Die Monitr Batss: Girlz of War

Die Monitr Batss
Girlz of War
Troubleman Unlimited
2004-11-23

The members of Die Monitr Batss really want to be post-punk. Their songs are all scratchy guitar noise, plodding rhythms, and monotonous shouting by both sexes. They recite and repeat catchphrases with vague meanings. They use tuneless saxophone. James Chance’s “Contort Yourself” is certainly at the top of their iTunes playlists. (The Delta 5 is likely near the bottom, right underneath all the other usual suspects.) But this particular variant of post-punk is like bad candy — the kind that tastes only like sugar rather than fruit or mint or chocolate.

Fundamentally, the problem with Girls of War is that all its accurate surface ingredients cannot compensate for its lack of innocence and ambition, qualities that must creatively nurture one another in order to produce great post-punk music. Artists who sounded like this back in 1980 did so because they didn’t know what else to do — they could only play their instruments so well and possibly couldn’t carry a tune, but their creative drives led them to make the most of it. In the case of Die Monitr Batss, however, the sound is wholly contrived. They are un-ironically celebrating the fact that they’ve reached a starting line, yet rarely do they show an intention to cross it.

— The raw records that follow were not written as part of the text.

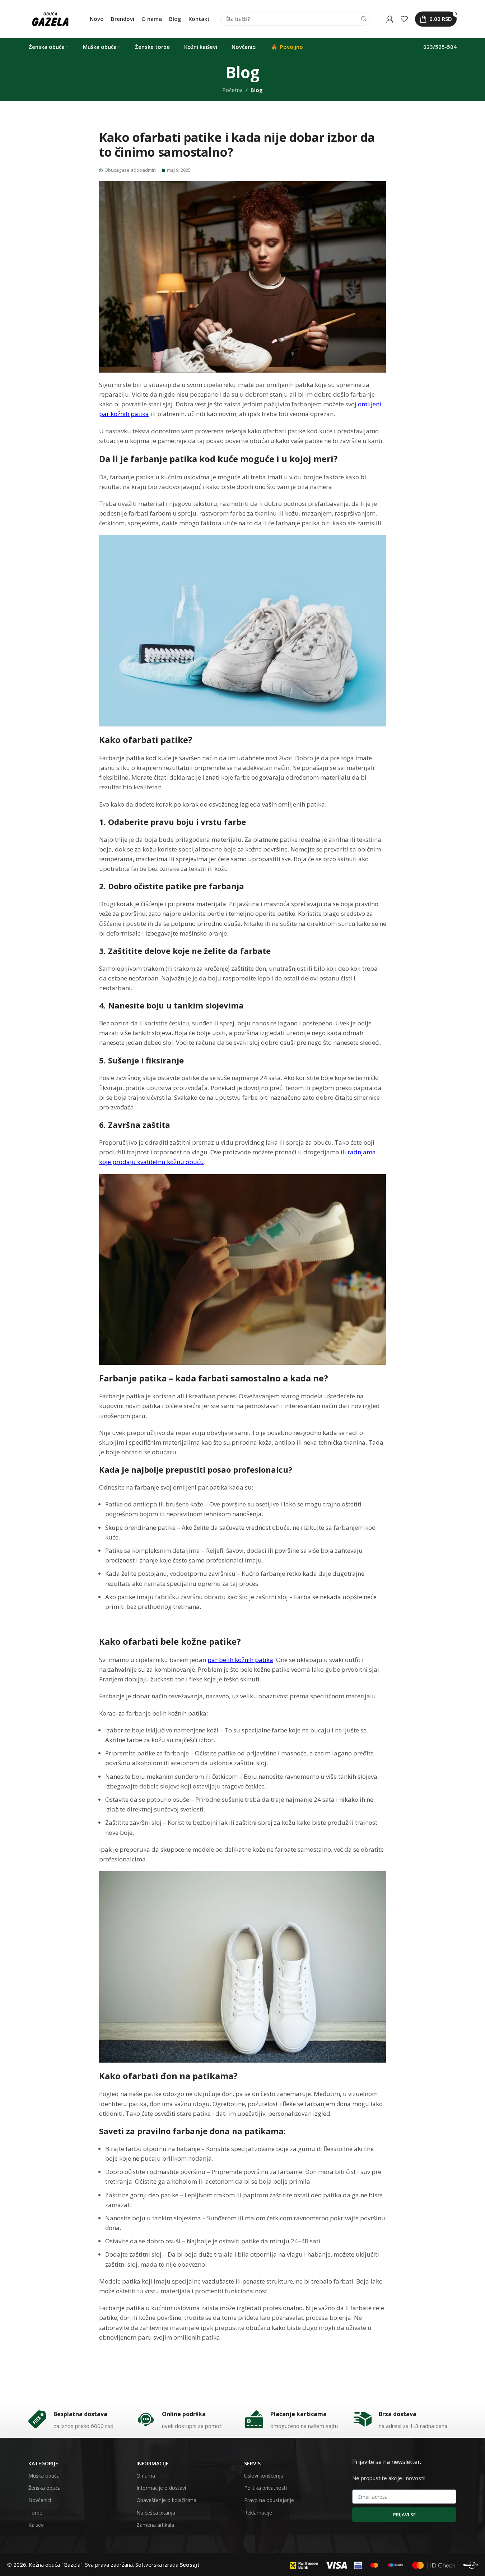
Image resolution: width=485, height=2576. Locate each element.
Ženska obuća (44, 2487)
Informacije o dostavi (161, 2487)
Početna (232, 89)
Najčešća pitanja (155, 2512)
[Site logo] (50, 18)
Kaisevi (36, 2524)
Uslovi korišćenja (263, 2475)
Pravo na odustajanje (269, 2500)
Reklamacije (258, 2512)
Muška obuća (44, 2475)
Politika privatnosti (265, 2487)
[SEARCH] (363, 19)
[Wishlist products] (404, 19)
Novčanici (39, 2500)
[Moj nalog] (390, 19)
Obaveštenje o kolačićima (166, 2500)
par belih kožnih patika (240, 1660)
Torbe (35, 2512)
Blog (257, 89)
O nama (145, 2475)
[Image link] (304, 2564)
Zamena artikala (155, 2524)
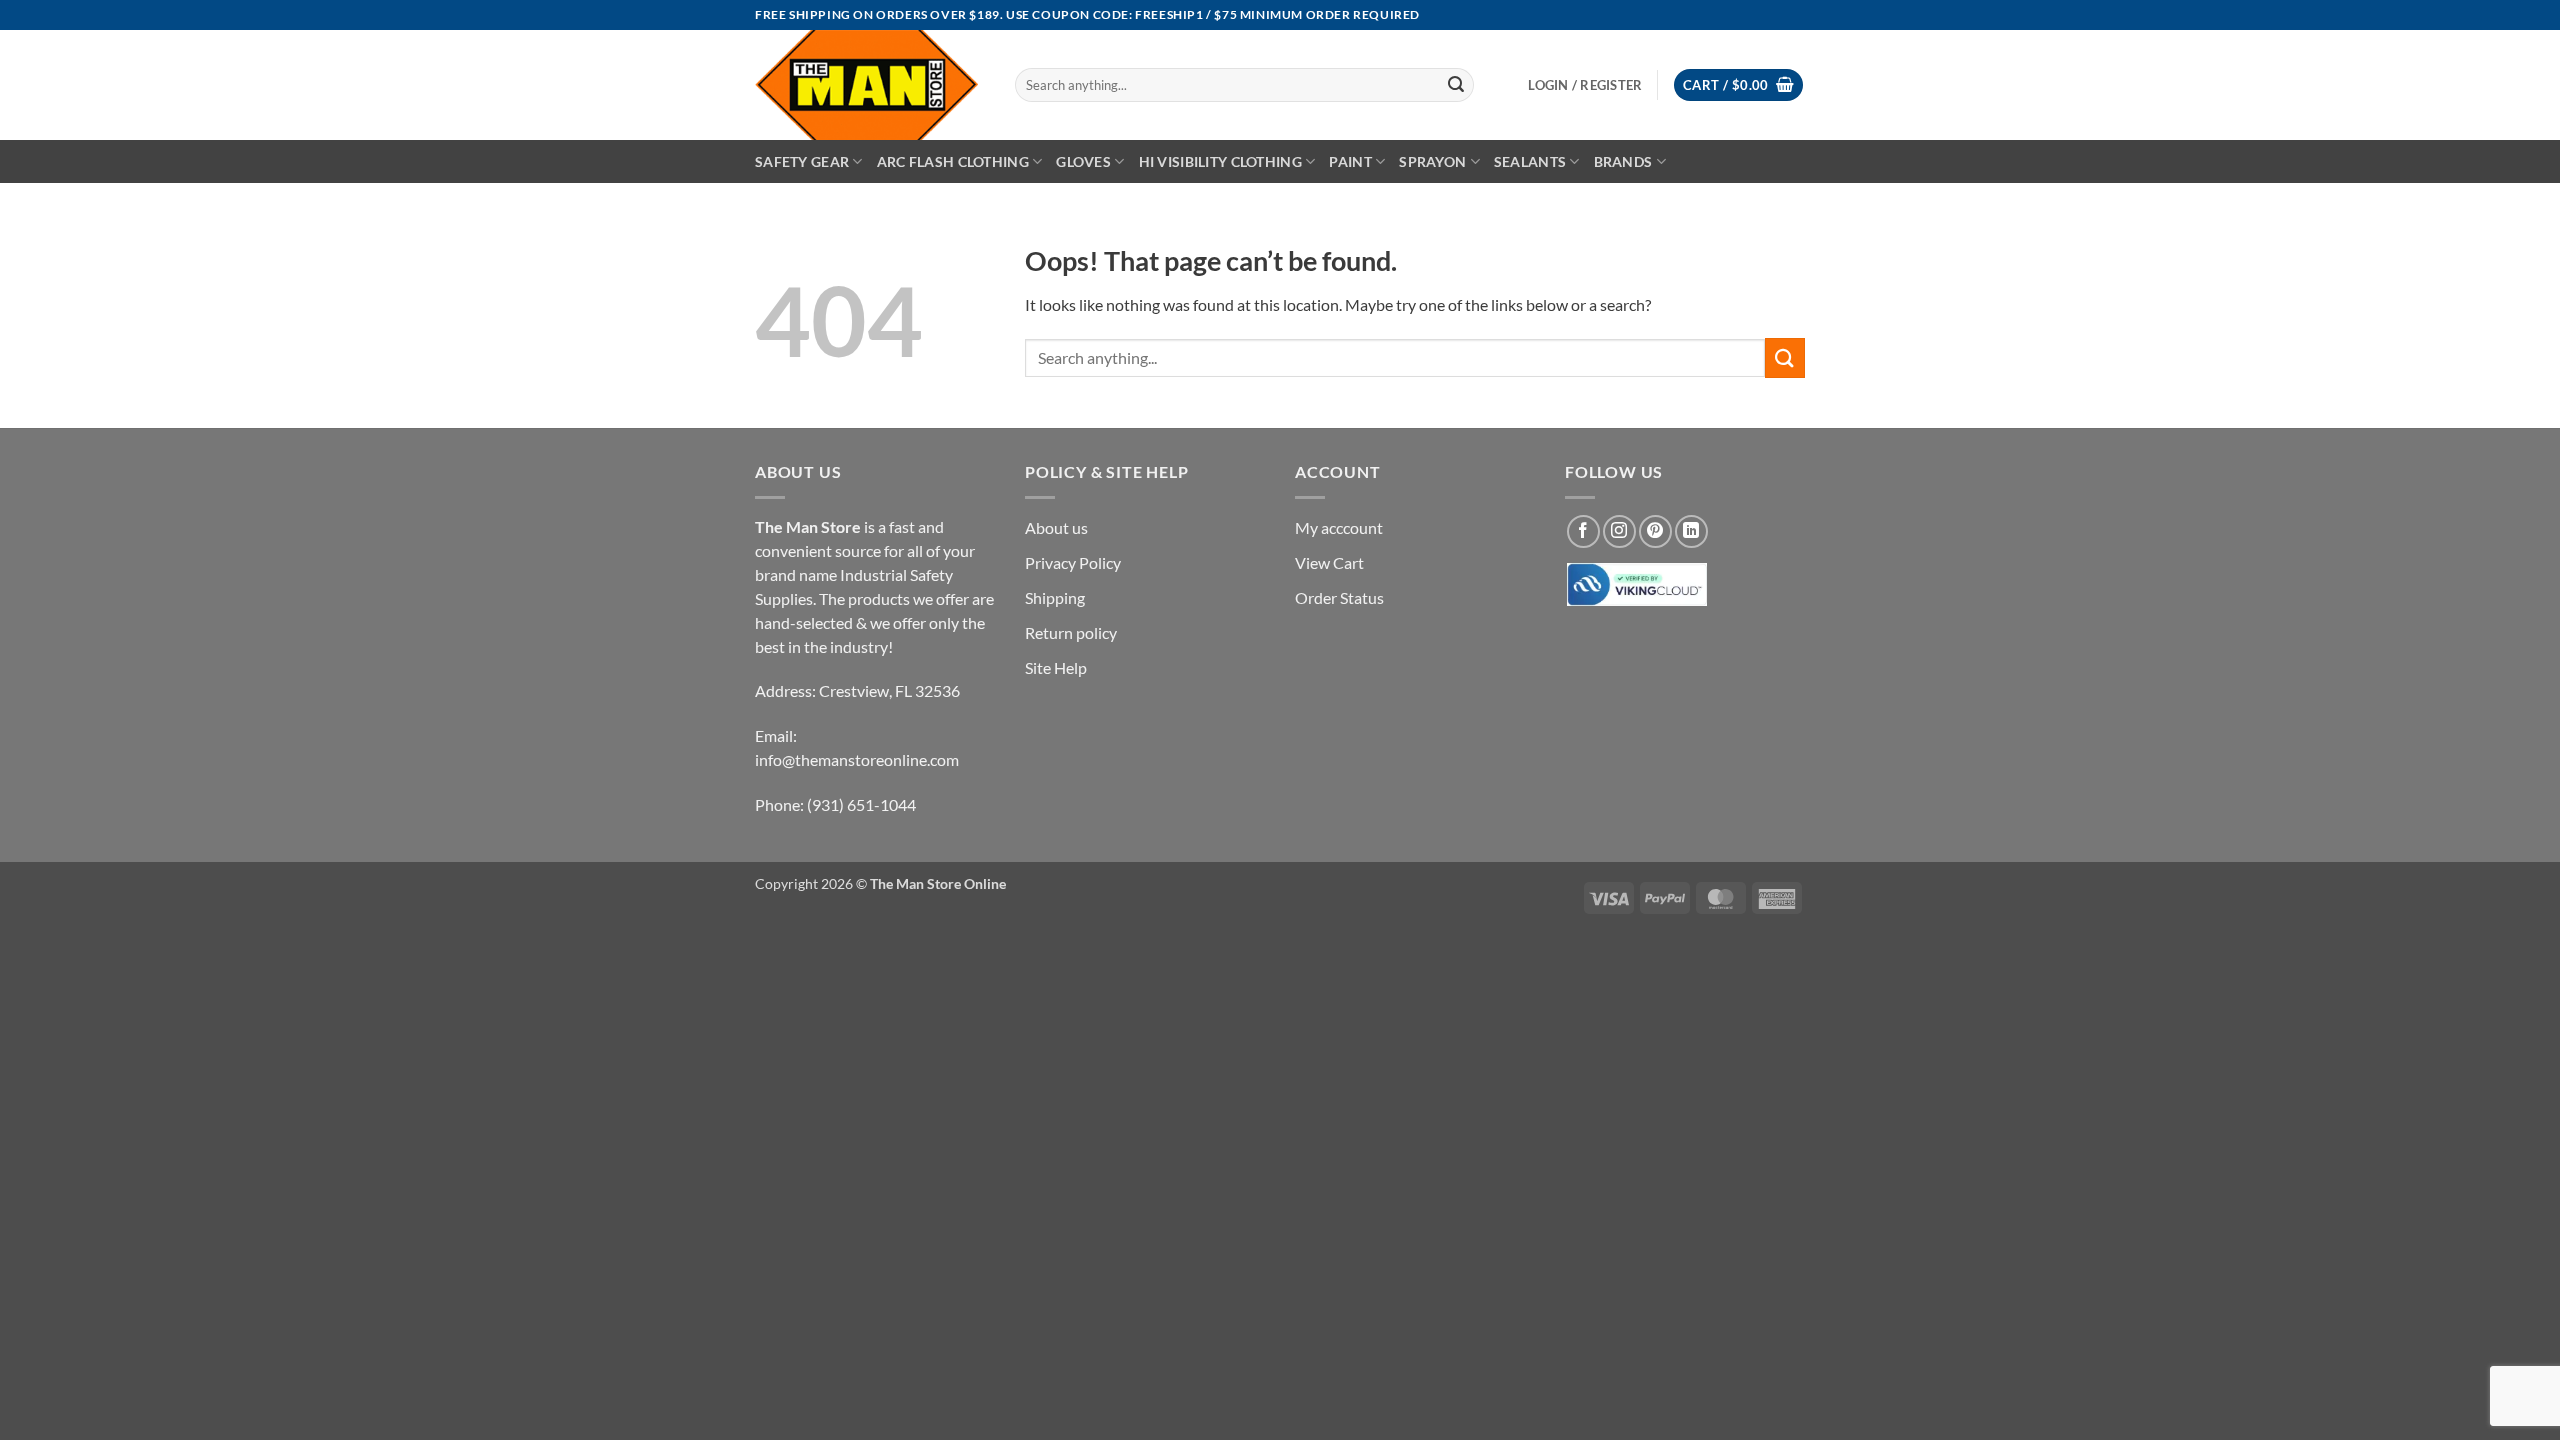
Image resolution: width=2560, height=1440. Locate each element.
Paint (1350, 161)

The band’s first “full-length” album (2003’s Youth Controllerzzz) ran for less than a quarter of an hour, and while Girls of War is only about ten minutes longer than that, it still manages to repeat itself too much. The minimalism of Die Monitr Batss is starting to reveal itself as a default due to a dearth of ideas, rather than an aesthetic choice on the part of the band.

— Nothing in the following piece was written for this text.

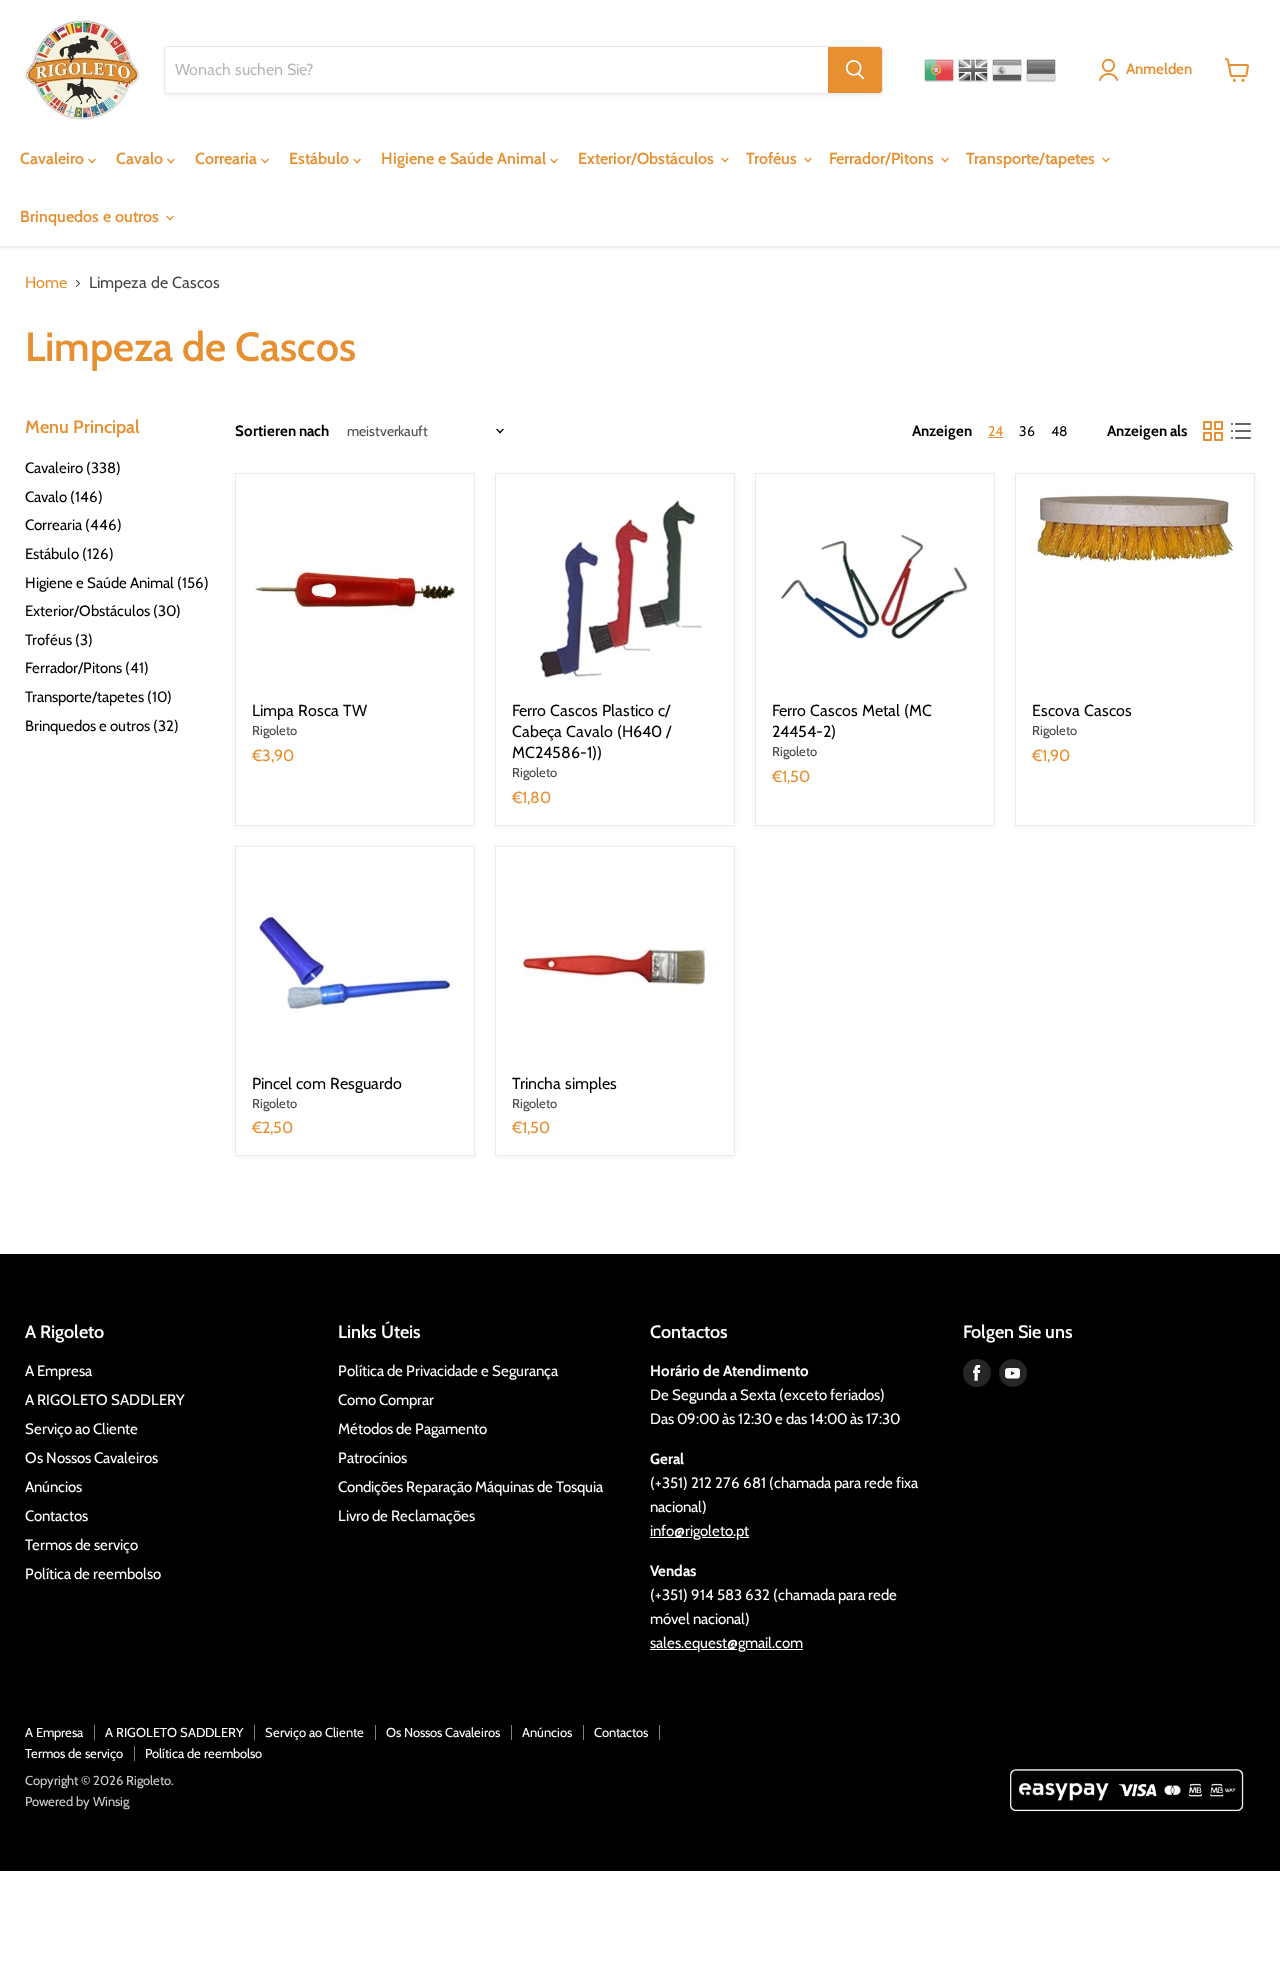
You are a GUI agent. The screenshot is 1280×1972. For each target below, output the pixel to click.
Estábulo (321, 158)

As if to compensate, they strive too hard to be enigmatic. They cloak their appearances with scarves and masks in their photographs. They overindulge in creative spelling, especially in the repetition of pluralizing S’s (or Z’s), which is apparent even from this review. Lyrics are lightly drawn fragments, often juxtapositions of nonsense made to force connections in the listener that may not have been intended by the artist. If a man never spoke a word for thirty years and then quietly uttered “pilgrim,” it would seem extraordinarily important. If two minutes later, he followed it with “surgery,” you might take from him some sort of rumination on being a guinea pig at the frontier of medical science, but he certainly didn’t think it. Girls of War works on this sort of principle. “Heatersss” offers the best example: “He said he never wants to see you again / Turn on the heater, I’m freezing” repeats several times. And then the song moves on to another set of disparate phrases: “What I do for a living is not right, night after night / You gotta calm down”. Individually, none of these lyrics mean anything significant at all, but when paired together, they are oh-so-deep. Making his audience do all the work when he has invested no real meaning in the project is the cheater’s approach to art.

The next time out, Die Monitr Batss really needn’t try so hard to be something, when instead they can do something. While a song like “Gore Appeal” still verifies the band’s meaningless “pop” approach to songwriting, it is danceable and catchy in a way that the rest of the album isn’t, proving that they are capable of making noise for something other than noise’s sake. Noise-wise, though, they do have a good understanding of how to use the same tricks over and over to make intricate textures. And while the album, flatly produced and quietly mastered, perhaps denies the live fury of the band, the better textures do jump out of the speakers if the volume is turned up… a lot. Even if most of the record’s repetition ultimately reaches monotony, the elements do sometimes develop and change gradually (e.g., the middle section of “Catholic Guilt (At Night)”), much like the way they do in the higher levels of techno music, only here with guitars, bass, live drums, and that awful squawking saxophone. That being said, only in the noisy guitar interludes and kick drum-heavy outro of the final track, “Thigh Lies”, does the music threaten to go anywhere. If it did, Die Monitr Batss might actually develop some lasting flavor.